### What this task involves
Search the entries below for the line containing "[tab] (138, 2408)"; from there to the end, return every line exactly and add nothing.

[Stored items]
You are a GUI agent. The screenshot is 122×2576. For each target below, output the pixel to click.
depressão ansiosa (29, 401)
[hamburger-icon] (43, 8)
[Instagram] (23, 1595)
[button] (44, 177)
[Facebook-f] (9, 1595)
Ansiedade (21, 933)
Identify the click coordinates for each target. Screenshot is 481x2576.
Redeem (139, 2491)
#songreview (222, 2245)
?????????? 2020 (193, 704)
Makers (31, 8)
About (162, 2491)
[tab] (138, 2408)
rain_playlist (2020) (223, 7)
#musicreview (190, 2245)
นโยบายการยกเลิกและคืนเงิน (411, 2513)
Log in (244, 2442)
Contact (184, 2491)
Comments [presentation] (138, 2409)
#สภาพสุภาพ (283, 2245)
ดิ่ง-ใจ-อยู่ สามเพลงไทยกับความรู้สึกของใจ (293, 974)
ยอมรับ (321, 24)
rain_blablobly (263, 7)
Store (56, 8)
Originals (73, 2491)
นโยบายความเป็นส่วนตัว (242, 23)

### Result of the task
[tab] (138, 2408)
rain_playlist (2020) (223, 7)
#musicreview (190, 2245)
นโยบายการยกเลิกและคืนเงิน (411, 2513)
Log in (244, 2442)
Contact (184, 2491)
Comments [presentation] (138, 2409)
#สภาพสุภาพ (283, 2245)
ดิ่ง-ใจ-อยู่ สามเพลงไทยกับความรู้สึกของใจ (293, 974)
ยอมรับ (321, 24)
rain_blablobly (263, 7)
Store (56, 8)
Originals (73, 2491)
นโยบายความเป็นส่วนตัว (242, 23)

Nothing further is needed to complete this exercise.